Recast the listing below as a Markdown table with two columns, Row and Text. Give each nonblank line its own row, numbered in order, and leave out the blank lines.

-- Begin Data to process --

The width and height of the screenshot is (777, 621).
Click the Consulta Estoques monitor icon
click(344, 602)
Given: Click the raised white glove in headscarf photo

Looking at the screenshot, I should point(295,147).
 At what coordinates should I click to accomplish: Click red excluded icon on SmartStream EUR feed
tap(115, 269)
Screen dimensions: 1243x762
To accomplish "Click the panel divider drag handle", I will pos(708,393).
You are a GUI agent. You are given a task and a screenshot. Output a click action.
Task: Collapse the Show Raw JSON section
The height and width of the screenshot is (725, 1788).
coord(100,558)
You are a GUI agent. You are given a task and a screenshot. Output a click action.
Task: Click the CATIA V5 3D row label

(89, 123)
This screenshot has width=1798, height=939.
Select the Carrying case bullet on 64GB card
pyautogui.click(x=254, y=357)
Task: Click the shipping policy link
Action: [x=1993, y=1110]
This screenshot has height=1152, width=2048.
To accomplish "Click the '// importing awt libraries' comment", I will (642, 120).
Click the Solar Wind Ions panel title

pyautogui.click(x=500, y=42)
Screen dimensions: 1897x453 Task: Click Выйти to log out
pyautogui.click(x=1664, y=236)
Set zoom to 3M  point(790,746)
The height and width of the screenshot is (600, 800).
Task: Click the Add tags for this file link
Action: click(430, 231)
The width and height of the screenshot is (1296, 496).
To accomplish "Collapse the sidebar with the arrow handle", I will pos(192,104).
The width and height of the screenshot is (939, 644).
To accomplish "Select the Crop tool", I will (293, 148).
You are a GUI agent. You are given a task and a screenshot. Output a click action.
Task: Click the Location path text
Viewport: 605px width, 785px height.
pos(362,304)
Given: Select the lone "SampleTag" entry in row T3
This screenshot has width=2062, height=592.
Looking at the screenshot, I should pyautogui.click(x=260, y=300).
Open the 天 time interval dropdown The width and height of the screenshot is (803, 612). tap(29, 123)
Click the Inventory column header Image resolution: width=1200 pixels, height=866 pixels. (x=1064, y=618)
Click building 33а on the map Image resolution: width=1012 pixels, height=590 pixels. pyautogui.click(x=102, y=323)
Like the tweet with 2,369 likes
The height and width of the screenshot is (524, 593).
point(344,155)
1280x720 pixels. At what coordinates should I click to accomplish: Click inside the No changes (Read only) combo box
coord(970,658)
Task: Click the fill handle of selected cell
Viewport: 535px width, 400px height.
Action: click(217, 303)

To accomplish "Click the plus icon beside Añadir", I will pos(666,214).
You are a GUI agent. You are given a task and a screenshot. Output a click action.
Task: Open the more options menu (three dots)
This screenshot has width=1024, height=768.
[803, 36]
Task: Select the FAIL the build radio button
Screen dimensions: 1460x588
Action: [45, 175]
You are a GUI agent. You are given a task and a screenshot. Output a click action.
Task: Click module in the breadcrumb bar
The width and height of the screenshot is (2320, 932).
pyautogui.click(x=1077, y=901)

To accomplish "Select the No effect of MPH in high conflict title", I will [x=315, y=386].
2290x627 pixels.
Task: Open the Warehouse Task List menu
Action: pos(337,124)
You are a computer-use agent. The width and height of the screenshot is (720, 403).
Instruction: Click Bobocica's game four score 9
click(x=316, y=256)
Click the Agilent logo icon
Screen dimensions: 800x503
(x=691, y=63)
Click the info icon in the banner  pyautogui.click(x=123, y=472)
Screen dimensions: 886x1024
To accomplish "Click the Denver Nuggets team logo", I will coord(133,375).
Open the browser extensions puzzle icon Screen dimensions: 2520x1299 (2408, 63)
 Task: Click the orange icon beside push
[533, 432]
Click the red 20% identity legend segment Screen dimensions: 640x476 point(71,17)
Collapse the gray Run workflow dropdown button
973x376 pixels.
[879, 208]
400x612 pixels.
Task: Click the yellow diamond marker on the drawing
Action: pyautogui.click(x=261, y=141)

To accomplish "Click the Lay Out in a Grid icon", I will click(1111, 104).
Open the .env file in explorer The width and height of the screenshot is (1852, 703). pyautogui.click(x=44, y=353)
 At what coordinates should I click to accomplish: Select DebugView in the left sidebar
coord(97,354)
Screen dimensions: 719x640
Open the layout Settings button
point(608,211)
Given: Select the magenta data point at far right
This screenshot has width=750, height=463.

-- End Data to process --

§ **Reply to the task**:
| Row | Text |
|---|---|
| 1 | The width and height of the screenshot is (777, 621). |
| 2 | Click the Consulta Estoques monitor icon |
| 3 | click(344, 602) |
| 4 | Given: Click the raised white glove in headscarf photo |
| 5 | Looking at the screenshot, I should point(295,147). |
| 6 |  At what coordinates should I click to accomplish: Click red excluded icon on SmartStream EUR feed |
| 7 | tap(115, 269) |
| 8 | Screen dimensions: 1243x762 |
| 9 | To accomplish "Click the panel divider drag handle", I will pos(708,393). |
| 10 | You are a GUI agent. You are given a task and a screenshot. Output a click action. |
| 11 | Task: Collapse the Show Raw JSON section |
| 12 | The height and width of the screenshot is (725, 1788). |
| 13 | coord(100,558) |
| 14 | You are a GUI agent. You are given a task and a screenshot. Output a click action. |
| 15 | Task: Click the CATIA V5 3D row label |
| 16 | (89, 123) |
| 17 | This screenshot has width=1798, height=939. |
| 18 | Select the Carrying case bullet on 64GB card |
| 19 | pyautogui.click(x=254, y=357) |
| 20 | Task: Click the shipping policy link |
| 21 | Action: [x=1993, y=1110] |
| 22 | This screenshot has height=1152, width=2048. |
| 23 | To accomplish "Click the '// importing awt libraries' comment", I will (642, 120). |
| 24 | Click the Solar Wind Ions panel title |
| 25 | pyautogui.click(x=500, y=42) |
| 26 | Screen dimensions: 1897x453 Task: Click Выйти to log out |
| 27 | pyautogui.click(x=1664, y=236) |
| 28 | Set zoom to 3M  point(790,746) |
| 29 | The height and width of the screenshot is (600, 800). |
| 30 | Task: Click the Add tags for this file link |
| 31 | Action: click(430, 231) |
| 32 | The width and height of the screenshot is (1296, 496). |
| 33 | To accomplish "Collapse the sidebar with the arrow handle", I will pos(192,104). |
| 34 | The width and height of the screenshot is (939, 644). |
| 35 | To accomplish "Select the Crop tool", I will (293, 148). |
| 36 | You are a GUI agent. You are given a task and a screenshot. Output a click action. |
| 37 | Task: Click the Location path text |
| 38 | Viewport: 605px width, 785px height. |
| 39 | pos(362,304) |
| 40 | Given: Select the lone "SampleTag" entry in row T3 |
| 41 | This screenshot has width=2062, height=592. |
| 42 | Looking at the screenshot, I should pyautogui.click(x=260, y=300). |
| 43 | Open the 天 time interval dropdown The width and height of the screenshot is (803, 612). tap(29, 123) |
| 44 | Click the Inventory column header Image resolution: width=1200 pixels, height=866 pixels. (x=1064, y=618) |
| 45 | Click building 33а on the map Image resolution: width=1012 pixels, height=590 pixels. pyautogui.click(x=102, y=323) |
| 46 | Like the tweet with 2,369 likes |
| 47 | The height and width of the screenshot is (524, 593). |
| 48 | point(344,155) |
| 49 | 1280x720 pixels. At what coordinates should I click to accomplish: Click inside the No changes (Read only) combo box |
| 50 | coord(970,658) |
| 51 | Task: Click the fill handle of selected cell |
| 52 | Viewport: 535px width, 400px height. |
| 53 | Action: click(217, 303) |
| 54 | To accomplish "Click the plus icon beside Añadir", I will pos(666,214). |
| 55 | You are a GUI agent. You are given a task and a screenshot. Output a click action. |
| 56 | Task: Open the more options menu (three dots) |
| 57 | This screenshot has width=1024, height=768. |
| 58 | [803, 36] |
| 59 | Task: Select the FAIL the build radio button |
| 60 | Screen dimensions: 1460x588 |
| 61 | Action: [45, 175] |
| 62 | You are a GUI agent. You are given a task and a screenshot. Output a click action. |
| 63 | Task: Click module in the breadcrumb bar |
| 64 | The width and height of the screenshot is (2320, 932). |
| 65 | pyautogui.click(x=1077, y=901) |
| 66 | To accomplish "Select the No effect of MPH in high conflict title", I will [x=315, y=386]. |
| 67 | 2290x627 pixels. |
| 68 | Task: Open the Warehouse Task List menu |
| 69 | Action: pos(337,124) |
| 70 | You are a computer-use agent. The width and height of the screenshot is (720, 403). |
| 71 | Instruction: Click Bobocica's game four score 9 |
| 72 | click(x=316, y=256) |
| 73 | Click the Agilent logo icon |
| 74 | Screen dimensions: 800x503 |
| 75 | (x=691, y=63) |
| 76 | Click the info icon in the banner  pyautogui.click(x=123, y=472) |
| 77 | Screen dimensions: 886x1024 |
| 78 | To accomplish "Click the Denver Nuggets team logo", I will coord(133,375). |
| 79 | Open the browser extensions puzzle icon Screen dimensions: 2520x1299 (2408, 63) |
| 80 |  Task: Click the orange icon beside push |
| 81 | [533, 432] |
| 82 | Click the red 20% identity legend segment Screen dimensions: 640x476 point(71,17) |
| 83 | Collapse the gray Run workflow dropdown button |
| 84 | 973x376 pixels. |
| 85 | [879, 208] |
| 86 | 400x612 pixels. |
| 87 | Task: Click the yellow diamond marker on the drawing |
| 88 | Action: pyautogui.click(x=261, y=141) |
| 89 | To accomplish "Click the Lay Out in a Grid icon", I will click(1111, 104). |
| 90 | Open the .env file in explorer The width and height of the screenshot is (1852, 703). pyautogui.click(x=44, y=353) |
| 91 |  At what coordinates should I click to accomplish: Select DebugView in the left sidebar |
| 92 | coord(97,354) |
| 93 | Screen dimensions: 719x640 |
| 94 | Open the layout Settings button |
| 95 | point(608,211) |
| 96 | Given: Select the magenta data point at far right |
| 97 | This screenshot has width=750, height=463. |